═══ Extracted data ═══

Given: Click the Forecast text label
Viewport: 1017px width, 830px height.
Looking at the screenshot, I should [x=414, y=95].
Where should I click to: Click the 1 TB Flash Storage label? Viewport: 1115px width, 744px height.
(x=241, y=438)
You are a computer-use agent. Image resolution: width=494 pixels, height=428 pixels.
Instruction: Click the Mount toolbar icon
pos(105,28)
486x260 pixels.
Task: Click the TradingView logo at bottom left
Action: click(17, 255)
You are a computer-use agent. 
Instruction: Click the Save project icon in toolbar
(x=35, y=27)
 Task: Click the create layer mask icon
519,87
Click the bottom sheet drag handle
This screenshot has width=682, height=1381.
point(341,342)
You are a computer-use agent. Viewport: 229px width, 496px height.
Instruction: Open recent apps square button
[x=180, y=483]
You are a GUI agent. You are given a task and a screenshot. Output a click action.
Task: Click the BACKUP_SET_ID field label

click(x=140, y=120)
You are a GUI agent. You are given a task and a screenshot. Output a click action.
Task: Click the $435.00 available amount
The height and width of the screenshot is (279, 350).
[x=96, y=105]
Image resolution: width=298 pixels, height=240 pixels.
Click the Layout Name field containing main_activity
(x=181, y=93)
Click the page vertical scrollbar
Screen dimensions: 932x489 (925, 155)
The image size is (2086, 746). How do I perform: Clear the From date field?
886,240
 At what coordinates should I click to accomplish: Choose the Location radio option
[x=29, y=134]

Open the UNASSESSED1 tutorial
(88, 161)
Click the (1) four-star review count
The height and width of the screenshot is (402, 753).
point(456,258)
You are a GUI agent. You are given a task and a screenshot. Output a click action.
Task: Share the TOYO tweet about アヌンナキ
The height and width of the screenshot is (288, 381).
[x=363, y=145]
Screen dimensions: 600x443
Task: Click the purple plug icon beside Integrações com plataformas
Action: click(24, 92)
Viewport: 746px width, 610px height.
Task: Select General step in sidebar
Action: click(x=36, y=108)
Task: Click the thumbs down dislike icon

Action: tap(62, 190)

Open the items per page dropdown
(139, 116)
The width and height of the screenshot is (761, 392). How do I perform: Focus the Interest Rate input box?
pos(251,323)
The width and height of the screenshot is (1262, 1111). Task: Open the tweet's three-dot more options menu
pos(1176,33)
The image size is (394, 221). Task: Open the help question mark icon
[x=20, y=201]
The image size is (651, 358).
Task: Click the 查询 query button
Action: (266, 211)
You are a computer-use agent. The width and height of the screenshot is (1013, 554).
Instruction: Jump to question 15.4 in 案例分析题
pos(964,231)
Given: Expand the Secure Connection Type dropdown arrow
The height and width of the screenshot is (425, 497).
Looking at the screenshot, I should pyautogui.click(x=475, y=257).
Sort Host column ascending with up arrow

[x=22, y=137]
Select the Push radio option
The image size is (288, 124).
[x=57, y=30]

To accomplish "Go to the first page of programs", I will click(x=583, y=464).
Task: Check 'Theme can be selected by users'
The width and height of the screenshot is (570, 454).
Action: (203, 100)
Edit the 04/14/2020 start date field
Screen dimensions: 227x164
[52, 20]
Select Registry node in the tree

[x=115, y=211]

═══

→ **Task brief**:
The records above, in their entirety, need to be set down again exactly.

→ **Solution for this problem**:
Given: Click the Forecast text label
Viewport: 1017px width, 830px height.
Looking at the screenshot, I should [x=414, y=95].
Where should I click to: Click the 1 TB Flash Storage label? Viewport: 1115px width, 744px height.
(x=241, y=438)
You are a computer-use agent. Image resolution: width=494 pixels, height=428 pixels.
Instruction: Click the Mount toolbar icon
pos(105,28)
486x260 pixels.
Task: Click the TradingView logo at bottom left
Action: click(17, 255)
You are a computer-use agent. 
Instruction: Click the Save project icon in toolbar
(x=35, y=27)
 Task: Click the create layer mask icon
519,87
Click the bottom sheet drag handle
This screenshot has width=682, height=1381.
point(341,342)
You are a computer-use agent. Viewport: 229px width, 496px height.
Instruction: Open recent apps square button
[x=180, y=483]
You are a GUI agent. You are given a task and a screenshot. Output a click action.
Task: Click the BACKUP_SET_ID field label

click(x=140, y=120)
You are a GUI agent. You are given a task and a screenshot. Output a click action.
Task: Click the $435.00 available amount
The height and width of the screenshot is (279, 350).
[x=96, y=105]
Image resolution: width=298 pixels, height=240 pixels.
Click the Layout Name field containing main_activity
(x=181, y=93)
Click the page vertical scrollbar
Screen dimensions: 932x489 (925, 155)
The image size is (2086, 746). How do I perform: Clear the From date field?
886,240
 At what coordinates should I click to accomplish: Choose the Location radio option
[x=29, y=134]

Open the UNASSESSED1 tutorial
(88, 161)
Click the (1) four-star review count
The height and width of the screenshot is (402, 753).
point(456,258)
You are a GUI agent. You are given a task and a screenshot. Output a click action.
Task: Share the TOYO tweet about アヌンナキ
The height and width of the screenshot is (288, 381).
[x=363, y=145]
Screen dimensions: 600x443
Task: Click the purple plug icon beside Integrações com plataformas
Action: click(24, 92)
Viewport: 746px width, 610px height.
Task: Select General step in sidebar
Action: click(x=36, y=108)
Task: Click the thumbs down dislike icon

Action: tap(62, 190)

Open the items per page dropdown
(139, 116)
The width and height of the screenshot is (761, 392). How do I perform: Focus the Interest Rate input box?
pos(251,323)
The width and height of the screenshot is (1262, 1111). Task: Open the tweet's three-dot more options menu
pos(1176,33)
The image size is (394, 221). Task: Open the help question mark icon
[x=20, y=201]
The image size is (651, 358).
Task: Click the 查询 query button
Action: (266, 211)
You are a computer-use agent. The width and height of the screenshot is (1013, 554).
Instruction: Jump to question 15.4 in 案例分析题
pos(964,231)
Given: Expand the Secure Connection Type dropdown arrow
The height and width of the screenshot is (425, 497).
Looking at the screenshot, I should pyautogui.click(x=475, y=257).
Sort Host column ascending with up arrow

[x=22, y=137]
Select the Push radio option
The image size is (288, 124).
[x=57, y=30]

To accomplish "Go to the first page of programs", I will click(x=583, y=464).
Task: Check 'Theme can be selected by users'
The width and height of the screenshot is (570, 454).
Action: (203, 100)
Edit the 04/14/2020 start date field
Screen dimensions: 227x164
[52, 20]
Select Registry node in the tree

[x=115, y=211]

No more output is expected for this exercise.